Sources who spoke with the newspaper in recent days said that adopting this policy allows the terrorist organization to not expose its terrorists to the relative dangers, and allows Hamas to "reserve part of its strength for the day after the war."
The terrorist organization has been using this tactic for a long time, as was reported last month in the New York Times, and is careful to avoid direct confrontations with the IDF. Israel interpreted this in the past as weakness, but Western sources have assessed that it was a strategic move, and claim that Hamas believes that if a significant part of its military force survives the war it will be a victory, even though the Gaza Strip has become a city of ruins.
At the same time, perhaps with the aim of raising morale in Gaza and gaining support for fighting battles outside of the Strip, Hamas recently re-distributed a recording of the head of the organization's military arm, Mohammed Deif, in which he called on the "people of the Arab and Islamic world" to begin the "march toward Palestine, and participate in the liberation of the Al-Aqsa Mosque."
The decision make the recording public was made by the organization after the severe damage it suffered due to the many arrests of Hamas and Islamic Jihad terrorists at Al Shifa Hospital and the announcement of the assassination of Marwan Issa, Deif's deputy, in an airstrike in the Nuseirat refugee camp.
Even though the terror group is avoiding direct confrontations with IDF troops, a senior Hamas official claimed in an interview with the Qatari newspaper Al-Araby Al-Jadeed that "the resistance has begun to prepare for the Israeli move to invade Rafah," and emphasized that "An operation in Rafah will not be the picnic that Israel thinks." According to the official of the terror group, "all the signs we received, through mediators and on the ground, indicate Israeli insistence on launching an operation in Rafah. The resistance fighters of all factions are fully prepared to inflict heavy losses on the Israeli army."

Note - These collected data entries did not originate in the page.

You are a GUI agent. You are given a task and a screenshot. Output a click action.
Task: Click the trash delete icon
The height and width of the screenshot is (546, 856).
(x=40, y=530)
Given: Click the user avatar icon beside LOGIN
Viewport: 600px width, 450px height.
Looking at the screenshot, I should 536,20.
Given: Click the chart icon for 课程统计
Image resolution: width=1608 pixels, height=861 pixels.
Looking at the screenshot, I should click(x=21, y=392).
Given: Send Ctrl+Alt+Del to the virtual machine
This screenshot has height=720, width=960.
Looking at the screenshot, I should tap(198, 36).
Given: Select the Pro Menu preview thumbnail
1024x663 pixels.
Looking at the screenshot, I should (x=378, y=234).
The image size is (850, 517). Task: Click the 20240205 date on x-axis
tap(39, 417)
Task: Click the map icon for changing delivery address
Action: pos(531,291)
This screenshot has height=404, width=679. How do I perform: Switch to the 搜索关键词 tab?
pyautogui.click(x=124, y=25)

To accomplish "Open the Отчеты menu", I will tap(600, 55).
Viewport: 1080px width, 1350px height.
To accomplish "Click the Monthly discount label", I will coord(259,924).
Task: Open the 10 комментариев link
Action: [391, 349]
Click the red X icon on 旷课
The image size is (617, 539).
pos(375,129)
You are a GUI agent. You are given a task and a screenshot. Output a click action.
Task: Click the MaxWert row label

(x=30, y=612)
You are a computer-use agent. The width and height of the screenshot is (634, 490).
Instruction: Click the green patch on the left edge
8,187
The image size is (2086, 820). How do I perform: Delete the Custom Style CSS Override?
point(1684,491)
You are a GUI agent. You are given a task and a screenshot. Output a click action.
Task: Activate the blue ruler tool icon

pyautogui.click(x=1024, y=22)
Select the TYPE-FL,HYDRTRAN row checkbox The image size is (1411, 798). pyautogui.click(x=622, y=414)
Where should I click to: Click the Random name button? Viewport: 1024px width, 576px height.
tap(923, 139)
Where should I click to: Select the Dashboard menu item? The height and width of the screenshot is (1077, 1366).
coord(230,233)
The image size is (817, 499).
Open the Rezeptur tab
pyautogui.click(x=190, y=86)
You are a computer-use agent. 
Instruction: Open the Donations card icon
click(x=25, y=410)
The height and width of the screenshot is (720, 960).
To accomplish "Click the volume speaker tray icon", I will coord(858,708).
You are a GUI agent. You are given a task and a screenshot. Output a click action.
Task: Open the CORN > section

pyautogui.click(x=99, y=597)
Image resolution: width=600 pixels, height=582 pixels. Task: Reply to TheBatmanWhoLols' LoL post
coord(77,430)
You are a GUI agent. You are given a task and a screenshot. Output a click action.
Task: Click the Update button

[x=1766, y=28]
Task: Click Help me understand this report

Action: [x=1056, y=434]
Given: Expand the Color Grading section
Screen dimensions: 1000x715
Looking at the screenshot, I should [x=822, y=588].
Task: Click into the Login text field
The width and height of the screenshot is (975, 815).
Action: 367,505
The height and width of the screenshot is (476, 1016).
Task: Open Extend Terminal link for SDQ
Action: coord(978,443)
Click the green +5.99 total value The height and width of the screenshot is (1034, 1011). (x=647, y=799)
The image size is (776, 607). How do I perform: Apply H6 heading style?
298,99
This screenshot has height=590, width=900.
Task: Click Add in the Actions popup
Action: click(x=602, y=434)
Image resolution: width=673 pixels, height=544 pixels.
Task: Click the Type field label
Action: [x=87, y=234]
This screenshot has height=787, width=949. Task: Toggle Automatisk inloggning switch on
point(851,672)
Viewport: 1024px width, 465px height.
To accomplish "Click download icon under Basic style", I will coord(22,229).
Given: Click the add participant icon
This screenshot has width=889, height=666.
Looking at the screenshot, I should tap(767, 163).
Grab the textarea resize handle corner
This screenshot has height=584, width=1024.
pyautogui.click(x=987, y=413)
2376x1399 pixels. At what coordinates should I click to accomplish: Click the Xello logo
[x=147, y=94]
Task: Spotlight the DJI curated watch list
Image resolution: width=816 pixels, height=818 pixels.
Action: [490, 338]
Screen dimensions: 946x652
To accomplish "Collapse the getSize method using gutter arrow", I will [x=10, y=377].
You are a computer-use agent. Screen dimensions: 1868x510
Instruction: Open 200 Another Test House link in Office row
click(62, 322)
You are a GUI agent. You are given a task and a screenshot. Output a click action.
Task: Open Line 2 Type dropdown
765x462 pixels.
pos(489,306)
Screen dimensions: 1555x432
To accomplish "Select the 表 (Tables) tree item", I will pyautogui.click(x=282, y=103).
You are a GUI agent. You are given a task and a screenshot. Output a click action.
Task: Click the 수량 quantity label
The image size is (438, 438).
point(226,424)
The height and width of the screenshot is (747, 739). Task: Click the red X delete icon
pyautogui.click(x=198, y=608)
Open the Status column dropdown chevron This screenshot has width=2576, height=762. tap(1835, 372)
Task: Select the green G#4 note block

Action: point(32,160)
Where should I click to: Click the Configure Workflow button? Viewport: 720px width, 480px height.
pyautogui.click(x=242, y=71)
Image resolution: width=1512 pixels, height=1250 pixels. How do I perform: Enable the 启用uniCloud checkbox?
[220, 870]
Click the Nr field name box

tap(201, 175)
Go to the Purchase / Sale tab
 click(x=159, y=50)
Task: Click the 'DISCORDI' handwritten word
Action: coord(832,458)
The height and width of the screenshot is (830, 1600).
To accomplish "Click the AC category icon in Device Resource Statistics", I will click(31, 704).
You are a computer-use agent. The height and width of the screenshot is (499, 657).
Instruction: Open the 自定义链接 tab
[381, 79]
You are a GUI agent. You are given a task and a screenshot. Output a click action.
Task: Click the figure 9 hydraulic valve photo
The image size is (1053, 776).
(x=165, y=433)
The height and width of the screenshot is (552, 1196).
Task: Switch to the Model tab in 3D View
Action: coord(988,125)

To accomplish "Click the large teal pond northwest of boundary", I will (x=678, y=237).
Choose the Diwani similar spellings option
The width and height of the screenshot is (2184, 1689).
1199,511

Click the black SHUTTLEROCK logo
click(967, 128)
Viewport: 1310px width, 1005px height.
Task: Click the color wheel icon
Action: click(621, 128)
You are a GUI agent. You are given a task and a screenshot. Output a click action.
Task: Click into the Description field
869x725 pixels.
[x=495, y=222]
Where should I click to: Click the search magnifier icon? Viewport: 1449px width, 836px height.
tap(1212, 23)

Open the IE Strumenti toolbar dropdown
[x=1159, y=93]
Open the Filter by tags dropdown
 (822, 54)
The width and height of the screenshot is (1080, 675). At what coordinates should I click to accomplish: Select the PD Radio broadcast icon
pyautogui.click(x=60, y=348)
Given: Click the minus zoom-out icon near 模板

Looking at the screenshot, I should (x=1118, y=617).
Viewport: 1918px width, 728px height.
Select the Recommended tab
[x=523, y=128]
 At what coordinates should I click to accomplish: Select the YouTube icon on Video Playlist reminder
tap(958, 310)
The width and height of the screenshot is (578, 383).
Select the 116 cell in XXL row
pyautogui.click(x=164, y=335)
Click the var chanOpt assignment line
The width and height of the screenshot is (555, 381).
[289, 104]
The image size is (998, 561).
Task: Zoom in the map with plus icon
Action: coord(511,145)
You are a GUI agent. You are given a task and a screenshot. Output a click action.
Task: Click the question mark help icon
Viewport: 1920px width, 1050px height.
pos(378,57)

Another senior member of the organization said that "high-level coordination" was carried out with elements of the so-called Axis of Resistance, including Iran and Hezbollah, and claimed that "Netanyahu is leading the entire region to an explosion, and if it occurs no party will be able to control its consequences." The official added that "in recent consultations between the leadership of the movement and the Axis of Resistance, it was emphasized not to allow the breaking of the resistance in Gaza under any circumstances and regardless of the cost."